#### What the task asks:
Below are records to be repeated exactly. Leave their pictures behind.

Segment Open

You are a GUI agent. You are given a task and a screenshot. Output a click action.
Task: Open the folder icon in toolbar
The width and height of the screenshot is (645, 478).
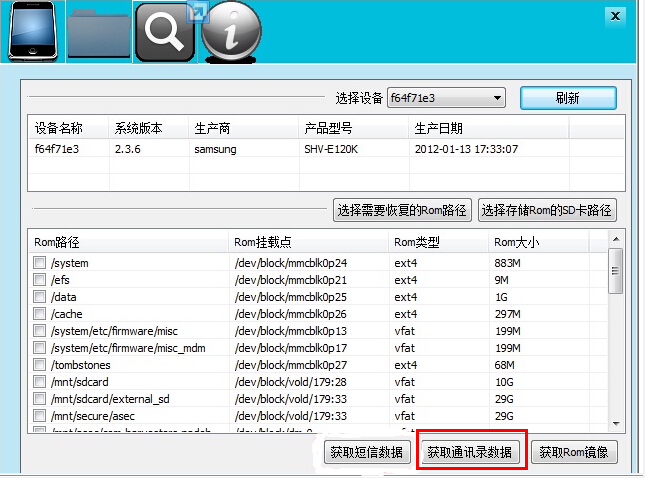(99, 34)
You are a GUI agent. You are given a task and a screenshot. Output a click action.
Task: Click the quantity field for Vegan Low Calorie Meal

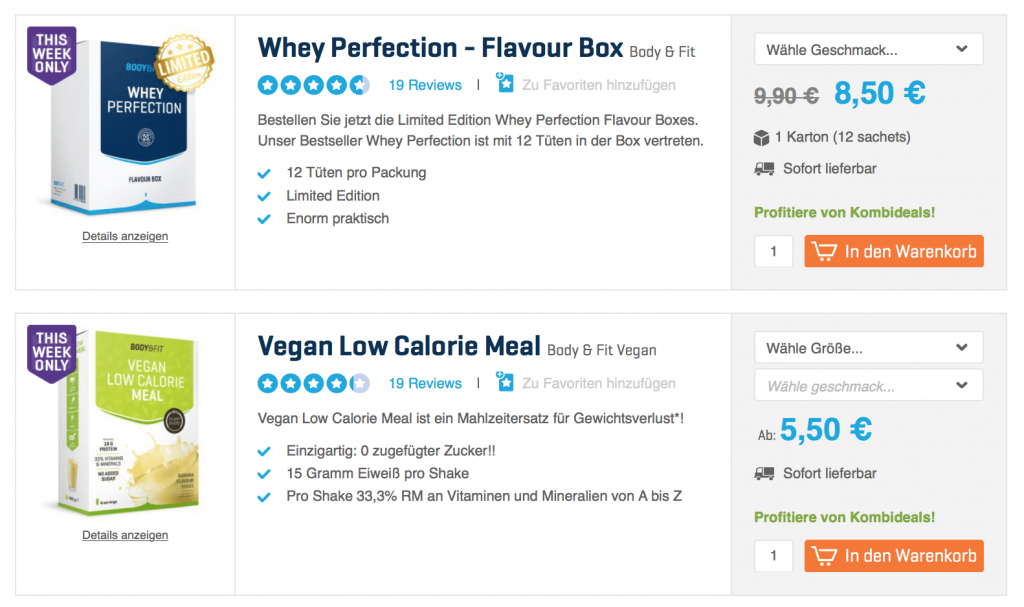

Segment Closed

#### Answer to this problem:
You are a GUI agent. You are given a task and a screenshot. Output a click action.
Task: Open the folder icon in toolbar
The width and height of the screenshot is (645, 478).
(99, 34)
You are a GUI agent. You are given a task and a screenshot. Output a click action.
Task: Click the quantity field for Vegan Low Calorie Meal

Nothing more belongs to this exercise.